**EXERCISE**
Transcribe only the lines of the listing below from the one holding "Contact Us (588, 1405)" through the one holding "[Search] (322, 1698)", inclusive, without any change.

★ ★ ★ ★ ★ ★ ★

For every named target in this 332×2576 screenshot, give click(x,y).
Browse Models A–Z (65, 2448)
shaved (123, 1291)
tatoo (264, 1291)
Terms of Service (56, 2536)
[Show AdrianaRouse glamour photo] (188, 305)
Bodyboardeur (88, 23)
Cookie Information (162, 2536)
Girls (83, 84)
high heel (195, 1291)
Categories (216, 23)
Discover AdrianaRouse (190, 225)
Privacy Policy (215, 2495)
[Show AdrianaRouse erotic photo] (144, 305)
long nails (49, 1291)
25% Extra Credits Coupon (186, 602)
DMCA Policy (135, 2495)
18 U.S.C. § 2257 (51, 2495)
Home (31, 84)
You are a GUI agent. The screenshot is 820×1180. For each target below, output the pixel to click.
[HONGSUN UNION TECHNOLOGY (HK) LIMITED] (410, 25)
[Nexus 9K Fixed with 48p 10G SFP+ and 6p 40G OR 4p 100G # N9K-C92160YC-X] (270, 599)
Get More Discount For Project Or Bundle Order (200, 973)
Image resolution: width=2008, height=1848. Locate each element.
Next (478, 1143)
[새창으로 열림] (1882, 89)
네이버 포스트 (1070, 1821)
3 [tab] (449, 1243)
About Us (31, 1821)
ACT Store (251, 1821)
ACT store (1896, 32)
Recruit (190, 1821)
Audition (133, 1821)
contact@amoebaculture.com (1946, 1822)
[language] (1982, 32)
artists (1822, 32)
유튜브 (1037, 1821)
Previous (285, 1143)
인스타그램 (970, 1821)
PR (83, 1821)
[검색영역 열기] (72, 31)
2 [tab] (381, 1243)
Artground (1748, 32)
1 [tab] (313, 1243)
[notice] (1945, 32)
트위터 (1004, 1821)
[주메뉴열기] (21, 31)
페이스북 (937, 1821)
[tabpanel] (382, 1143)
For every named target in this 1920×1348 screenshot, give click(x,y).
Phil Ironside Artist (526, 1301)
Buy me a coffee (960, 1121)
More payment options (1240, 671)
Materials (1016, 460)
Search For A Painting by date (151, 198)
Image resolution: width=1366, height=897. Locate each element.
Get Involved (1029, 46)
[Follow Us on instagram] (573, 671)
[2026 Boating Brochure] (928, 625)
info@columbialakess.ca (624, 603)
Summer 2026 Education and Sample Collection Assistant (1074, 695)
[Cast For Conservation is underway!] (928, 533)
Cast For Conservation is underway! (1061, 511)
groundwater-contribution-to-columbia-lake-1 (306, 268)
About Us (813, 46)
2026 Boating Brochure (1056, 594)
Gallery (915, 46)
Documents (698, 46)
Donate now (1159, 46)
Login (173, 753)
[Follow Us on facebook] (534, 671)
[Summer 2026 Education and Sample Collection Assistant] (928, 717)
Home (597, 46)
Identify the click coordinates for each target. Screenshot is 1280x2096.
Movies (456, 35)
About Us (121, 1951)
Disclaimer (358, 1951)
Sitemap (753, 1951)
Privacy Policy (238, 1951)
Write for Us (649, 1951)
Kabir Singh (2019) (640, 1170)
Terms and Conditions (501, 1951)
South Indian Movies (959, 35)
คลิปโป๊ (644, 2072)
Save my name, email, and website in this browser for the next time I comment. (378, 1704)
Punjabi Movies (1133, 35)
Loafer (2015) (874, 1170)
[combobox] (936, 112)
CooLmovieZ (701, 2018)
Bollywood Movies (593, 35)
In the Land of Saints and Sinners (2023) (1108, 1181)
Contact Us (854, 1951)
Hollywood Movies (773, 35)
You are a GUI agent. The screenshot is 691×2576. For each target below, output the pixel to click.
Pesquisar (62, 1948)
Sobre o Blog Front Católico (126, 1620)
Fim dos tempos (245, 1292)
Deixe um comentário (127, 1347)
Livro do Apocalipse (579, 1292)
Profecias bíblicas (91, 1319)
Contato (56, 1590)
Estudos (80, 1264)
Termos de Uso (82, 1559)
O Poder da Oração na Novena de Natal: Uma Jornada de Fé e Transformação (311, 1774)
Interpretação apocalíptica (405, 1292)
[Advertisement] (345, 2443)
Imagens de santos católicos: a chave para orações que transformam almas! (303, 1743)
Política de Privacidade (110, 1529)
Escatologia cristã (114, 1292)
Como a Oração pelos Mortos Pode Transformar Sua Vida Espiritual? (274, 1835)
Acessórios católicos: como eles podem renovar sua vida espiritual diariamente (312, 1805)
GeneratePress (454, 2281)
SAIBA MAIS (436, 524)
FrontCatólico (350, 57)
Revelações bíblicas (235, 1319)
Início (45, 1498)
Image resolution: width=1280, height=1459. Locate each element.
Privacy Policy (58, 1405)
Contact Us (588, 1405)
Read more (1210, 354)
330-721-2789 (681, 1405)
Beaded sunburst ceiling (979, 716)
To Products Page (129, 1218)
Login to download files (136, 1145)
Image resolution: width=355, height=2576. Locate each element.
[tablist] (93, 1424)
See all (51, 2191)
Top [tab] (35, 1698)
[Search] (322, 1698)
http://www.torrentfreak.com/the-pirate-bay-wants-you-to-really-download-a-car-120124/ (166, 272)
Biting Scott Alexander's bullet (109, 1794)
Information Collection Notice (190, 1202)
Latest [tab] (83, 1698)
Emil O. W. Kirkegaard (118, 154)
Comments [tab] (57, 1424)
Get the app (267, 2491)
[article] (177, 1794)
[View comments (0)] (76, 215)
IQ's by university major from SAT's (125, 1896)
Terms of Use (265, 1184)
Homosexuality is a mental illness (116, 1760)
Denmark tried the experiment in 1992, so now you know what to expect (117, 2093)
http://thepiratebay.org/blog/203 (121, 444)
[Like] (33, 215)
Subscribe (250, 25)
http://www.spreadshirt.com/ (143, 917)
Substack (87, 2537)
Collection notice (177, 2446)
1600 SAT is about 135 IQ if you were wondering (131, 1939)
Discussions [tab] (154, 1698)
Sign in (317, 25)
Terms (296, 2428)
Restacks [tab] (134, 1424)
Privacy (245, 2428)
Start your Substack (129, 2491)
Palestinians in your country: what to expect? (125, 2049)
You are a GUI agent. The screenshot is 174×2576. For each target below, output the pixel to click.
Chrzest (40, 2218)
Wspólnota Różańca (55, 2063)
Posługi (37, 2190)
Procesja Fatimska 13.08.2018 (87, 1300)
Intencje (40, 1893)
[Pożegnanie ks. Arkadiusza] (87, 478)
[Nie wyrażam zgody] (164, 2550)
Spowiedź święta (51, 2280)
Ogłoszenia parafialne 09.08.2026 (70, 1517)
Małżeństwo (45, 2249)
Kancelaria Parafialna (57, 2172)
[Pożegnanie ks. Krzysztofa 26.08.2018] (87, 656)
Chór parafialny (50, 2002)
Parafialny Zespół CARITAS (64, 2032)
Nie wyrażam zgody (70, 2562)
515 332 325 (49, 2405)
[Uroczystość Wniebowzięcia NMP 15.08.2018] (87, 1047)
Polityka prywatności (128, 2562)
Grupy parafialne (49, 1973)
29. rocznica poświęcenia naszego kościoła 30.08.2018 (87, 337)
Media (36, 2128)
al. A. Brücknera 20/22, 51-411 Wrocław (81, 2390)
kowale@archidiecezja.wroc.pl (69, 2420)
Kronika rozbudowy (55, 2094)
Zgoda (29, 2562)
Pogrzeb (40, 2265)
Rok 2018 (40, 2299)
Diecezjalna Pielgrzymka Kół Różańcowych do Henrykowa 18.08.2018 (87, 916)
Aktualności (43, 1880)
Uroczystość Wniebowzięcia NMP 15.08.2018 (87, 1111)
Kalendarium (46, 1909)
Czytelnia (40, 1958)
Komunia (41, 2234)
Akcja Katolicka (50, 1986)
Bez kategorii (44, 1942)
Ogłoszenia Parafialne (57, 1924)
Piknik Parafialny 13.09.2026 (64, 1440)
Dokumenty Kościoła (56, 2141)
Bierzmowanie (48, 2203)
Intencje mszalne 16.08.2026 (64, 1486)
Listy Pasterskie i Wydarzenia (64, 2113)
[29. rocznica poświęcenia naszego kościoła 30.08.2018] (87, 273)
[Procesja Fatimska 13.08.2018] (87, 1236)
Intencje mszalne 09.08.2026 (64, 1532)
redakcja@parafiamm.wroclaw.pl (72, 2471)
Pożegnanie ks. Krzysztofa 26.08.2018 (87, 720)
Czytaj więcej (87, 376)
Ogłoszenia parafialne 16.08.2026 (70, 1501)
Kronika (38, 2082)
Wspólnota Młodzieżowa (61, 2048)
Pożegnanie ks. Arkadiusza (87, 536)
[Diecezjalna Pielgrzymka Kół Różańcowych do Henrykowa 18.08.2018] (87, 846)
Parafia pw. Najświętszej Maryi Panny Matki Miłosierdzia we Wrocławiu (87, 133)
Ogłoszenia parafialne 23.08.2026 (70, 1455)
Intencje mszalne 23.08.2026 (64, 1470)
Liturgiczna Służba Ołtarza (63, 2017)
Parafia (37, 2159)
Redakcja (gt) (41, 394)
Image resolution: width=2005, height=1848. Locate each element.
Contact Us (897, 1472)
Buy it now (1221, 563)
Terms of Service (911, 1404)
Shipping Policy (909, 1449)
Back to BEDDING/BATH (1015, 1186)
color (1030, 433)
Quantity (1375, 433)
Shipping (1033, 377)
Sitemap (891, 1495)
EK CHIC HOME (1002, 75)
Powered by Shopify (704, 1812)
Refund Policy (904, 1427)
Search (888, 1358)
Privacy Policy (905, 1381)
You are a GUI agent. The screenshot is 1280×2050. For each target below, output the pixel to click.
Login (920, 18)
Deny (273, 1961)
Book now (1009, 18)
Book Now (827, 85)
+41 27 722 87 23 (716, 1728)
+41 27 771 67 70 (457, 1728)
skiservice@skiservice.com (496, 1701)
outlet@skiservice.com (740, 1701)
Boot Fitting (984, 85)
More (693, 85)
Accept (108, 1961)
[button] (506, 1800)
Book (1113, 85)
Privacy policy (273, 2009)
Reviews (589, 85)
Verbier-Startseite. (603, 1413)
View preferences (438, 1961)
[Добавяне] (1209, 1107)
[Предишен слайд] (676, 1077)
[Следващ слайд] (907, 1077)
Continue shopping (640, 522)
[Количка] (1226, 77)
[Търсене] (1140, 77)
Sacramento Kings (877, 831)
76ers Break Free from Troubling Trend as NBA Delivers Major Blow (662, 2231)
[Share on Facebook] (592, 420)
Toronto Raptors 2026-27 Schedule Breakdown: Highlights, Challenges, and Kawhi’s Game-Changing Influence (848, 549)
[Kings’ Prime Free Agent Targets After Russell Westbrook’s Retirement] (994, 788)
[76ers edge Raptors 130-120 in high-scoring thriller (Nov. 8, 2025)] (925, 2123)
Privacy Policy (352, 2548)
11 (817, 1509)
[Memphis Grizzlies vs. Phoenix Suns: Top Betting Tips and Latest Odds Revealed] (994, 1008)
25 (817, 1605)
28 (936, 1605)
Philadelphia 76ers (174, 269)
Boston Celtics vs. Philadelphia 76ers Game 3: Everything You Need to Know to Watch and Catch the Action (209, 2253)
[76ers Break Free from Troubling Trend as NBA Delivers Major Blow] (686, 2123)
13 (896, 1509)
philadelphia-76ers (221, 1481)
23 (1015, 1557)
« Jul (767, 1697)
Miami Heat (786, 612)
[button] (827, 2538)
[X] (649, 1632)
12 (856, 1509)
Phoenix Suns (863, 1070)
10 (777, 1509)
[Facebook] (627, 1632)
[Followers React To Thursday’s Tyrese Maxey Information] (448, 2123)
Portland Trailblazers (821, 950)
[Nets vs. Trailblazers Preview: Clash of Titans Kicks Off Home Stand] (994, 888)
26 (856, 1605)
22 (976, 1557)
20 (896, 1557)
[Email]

★ ★ ★ ★ ★ ★ ★

**REPLY TO THE EXERCISE**
Contact Us (588, 1405)
Read more (1210, 354)
330-721-2789 (681, 1405)
Beaded sunburst ceiling (979, 716)
To Products Page (129, 1218)
Login to download files (136, 1145)
Image resolution: width=355, height=2576. Locate each element.
[tablist] (93, 1424)
See all (51, 2191)
Top [tab] (35, 1698)
[Search] (322, 1698)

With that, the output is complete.